会社の行き帰りであったり、旅行であったり、買い物であったり、電車を利用する理由はさまざまだ。その途中では予定外の駅で降りることもある。時には、ふらりと電車を降りて街を歩いてみたい、なんてこともあるだろう。でも、車いす使用者にそんな自由はない。何しろ目的の駅では、駅員さんたちが腕まくりをしながら出番を待っているわけだから。文字どおり「敷かれたレールの上を歩くだけの人生」といった感じで、その姿は宮殿から逃げ出した王女さまと重なってくる。

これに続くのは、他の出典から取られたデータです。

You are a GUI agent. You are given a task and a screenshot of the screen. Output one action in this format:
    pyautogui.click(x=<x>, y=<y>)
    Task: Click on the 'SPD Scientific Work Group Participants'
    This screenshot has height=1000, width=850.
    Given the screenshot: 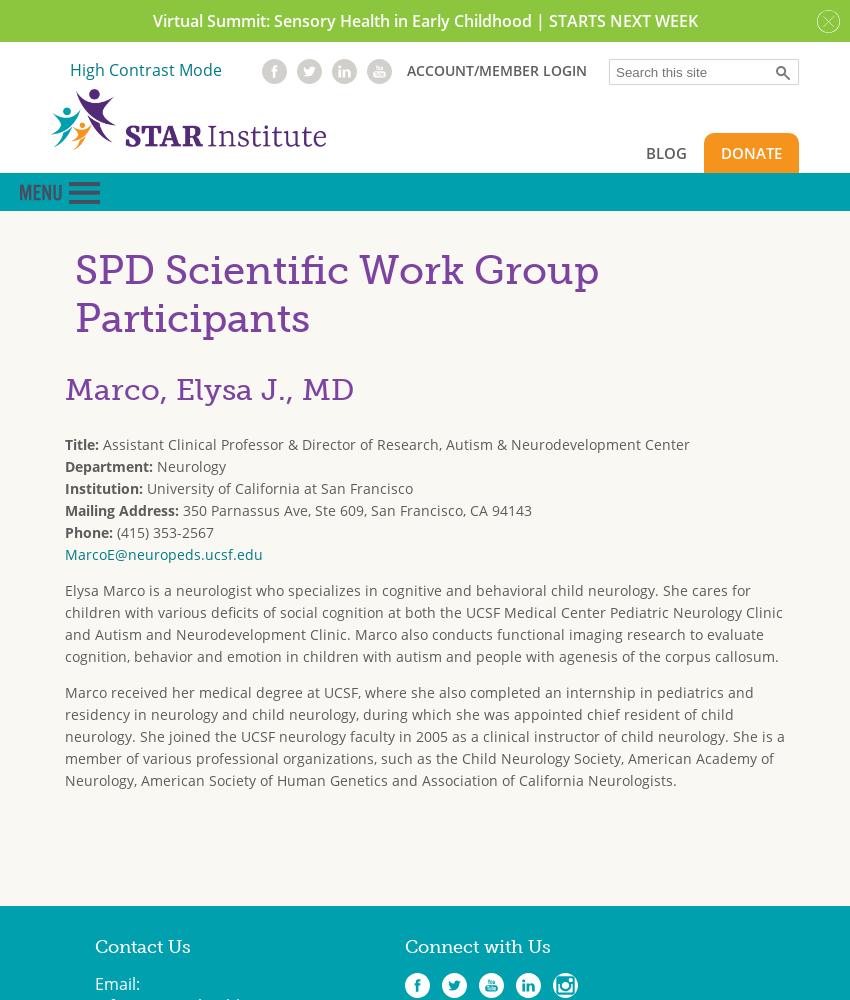 What is the action you would take?
    pyautogui.click(x=337, y=294)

「知らない街角を曲がると、それはもう旅です」なんてフレーズがあったけれど、無計画に行動したくなることって、結構ある。でも、ただそれだけのことを夢や希望だなんて言わなくてはならない人たちが現代にいたなんて、知らなかった。行きたいと思うところに自由に行きたいという思いは、自分で食事をしたい、トイレには自分で行きたいといったことと同じレベルのものだった。
車いす使用者からは「駅にエレベーターを設置してほしい」「ホームと電車の間のすき間や段差を解消してほしい」といった要望が挙げられる。そうすることで、駅員さんを待ちながらガラガラに空いた電車を見送ることもなくなるし、ふらりと電車を降りて街を散歩することができるようになる。こんなことは当たり前のことで、彼らは何も特別なことを要求しているわけではないのだと知った。
困っている人がいれば手を貸すのは当然だ。でも、それだけでは解決しない根本的な問題がある。解消できるバリアは、それほど時間をかけずに減らしていく必要がある。何しろ彼らは、王女さまでも王子さまでもない、ごくごく普通の人たちなのだから。